» **WHAT YOU ARE ASKED TO DO**: Leave the pictures out and reproduce, exactly, the lines from the one with "Where should I" through the end of the entries below.

(Excerpts from a dataset)
========

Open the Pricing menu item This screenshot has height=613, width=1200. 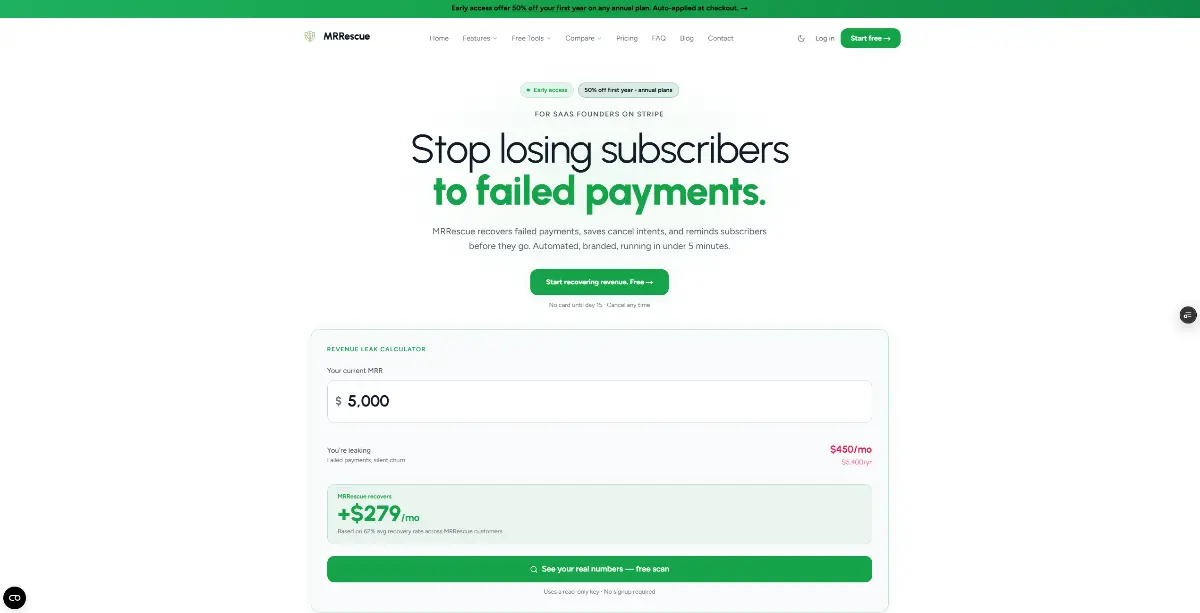tap(627, 38)
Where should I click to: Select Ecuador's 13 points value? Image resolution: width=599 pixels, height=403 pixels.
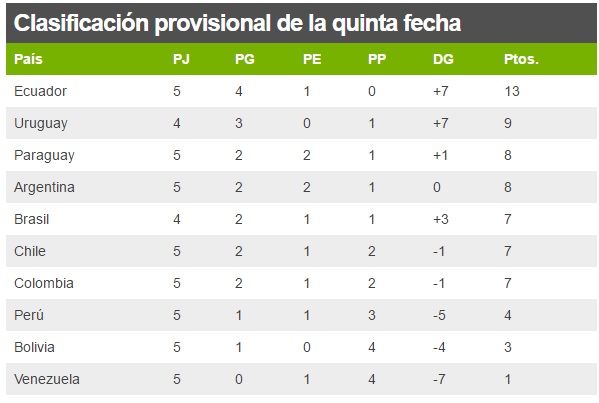pos(512,91)
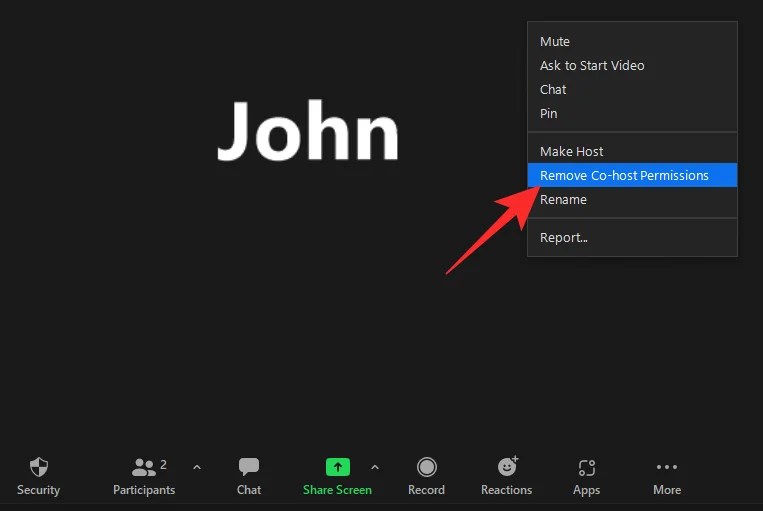Open the Apps icon
The image size is (763, 511).
pos(587,467)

========

» **ANSWER TO THIS TASK**:
Where should I click to: Select Ecuador's 13 points value? Image resolution: width=599 pixels, height=403 pixels.
pos(512,91)
Open the Apps icon
The image size is (763, 511).
pos(587,467)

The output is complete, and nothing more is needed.